First up, let me say that I’m still not entirely convinced that there is any need for the Ultra-Mobile PC platform. With ultra-portable notebooks like Sony’s TZ11MN, Asus’ U1F and Samsung’s own Q40 already offering very lightweight computing on the move, I can’t help but wonder who would choose a UMPC over a conventional ultra-portable machine. But it’s clear that my personal views aren’t inline with the technology industry, with the likes of Samsung, Sony, Asus, Intel and niche concerns like OQO firmly behind the handheld computer model.
The original Q1 looked great – Samsung definitely got the design part right. Unfortunately the great design didn’t extend to usability, and the lack of built-in keyboard definitely counted against the Q1. That said, a built-in keyboard is only worthwhile if it’s usable, as the Sony UX1 proved – the slide-out keyboard on the UX1 was just too tiny to use.
Samsung has gone for a very unusual design for the keyboard in the Q1 Ultra, dismissing the slide-out design seen in the Sony UX1 and OQO Model 1. Instead the Q1 Ultra splits the QWERTY keyboard in half and positions it either side of the screen. The key to this positioning is that you can stab at the keys with your thumbs while you’re holding the Q1 Ultra. Although the keys are very small, I found myself getting used to them reasonably quickly – I’m not saying that I’d like to bash out an entire feature on the Q1 Ultra, but the keyboard is certainly adequate for emails and note taking.

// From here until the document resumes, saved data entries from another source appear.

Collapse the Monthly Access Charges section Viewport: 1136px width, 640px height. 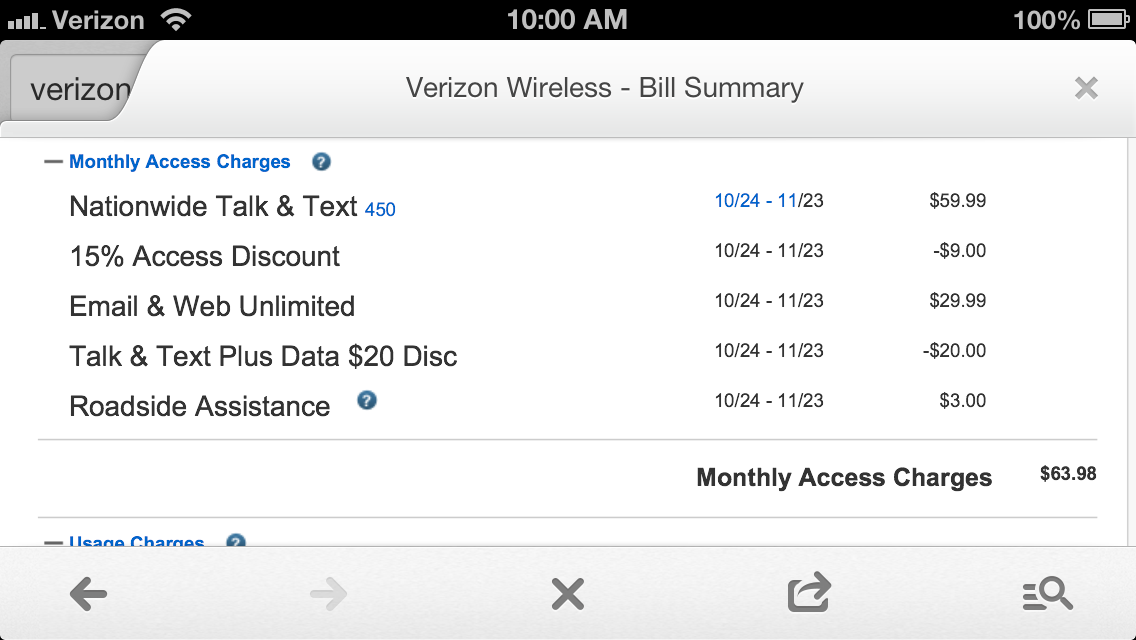click(53, 162)
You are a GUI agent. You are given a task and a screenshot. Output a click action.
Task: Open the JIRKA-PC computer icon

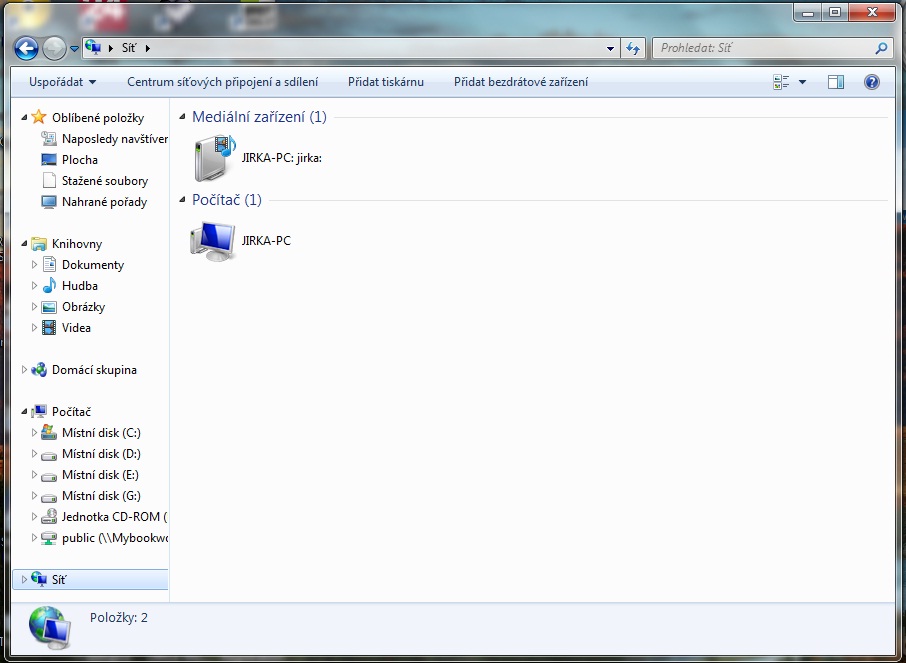coord(211,241)

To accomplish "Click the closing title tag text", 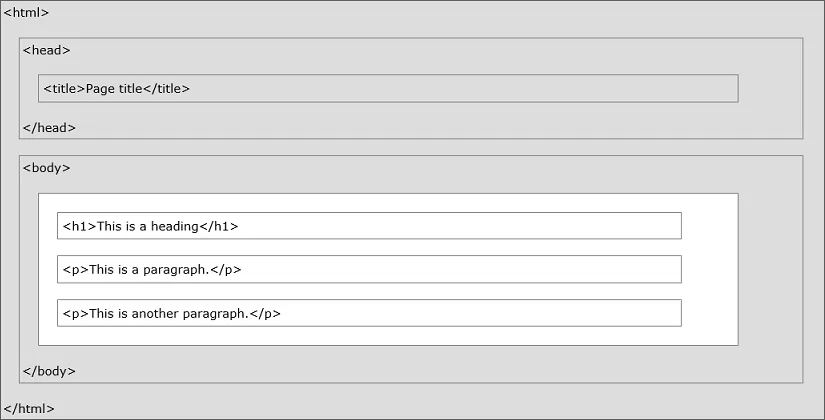I will click(x=166, y=88).
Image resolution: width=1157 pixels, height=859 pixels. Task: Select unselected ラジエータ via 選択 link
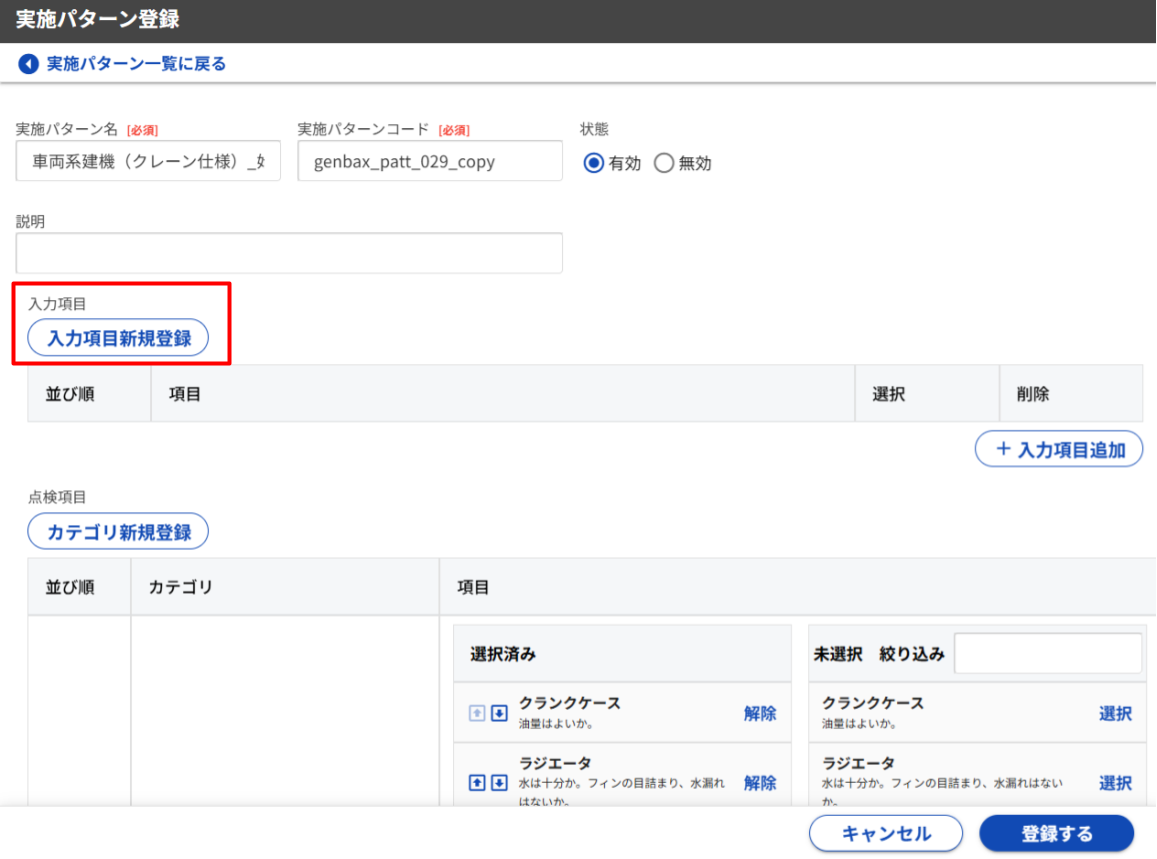(1115, 782)

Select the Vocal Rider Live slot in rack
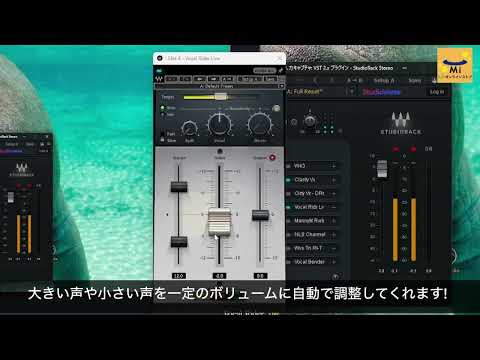tap(311, 207)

One thing that I did find was that the keys were a little high. This meant that I couldn’t rest the Q1 Ultra on the heels of my hands while typing if I wanted to reach the upper row. If I had larger hands this wouldn’t be a problem, but then my thumbs would probably be too big to accurately hit the keys. This isn’t a major issue though, and it’s not uncomfortable to grip the device from the sides.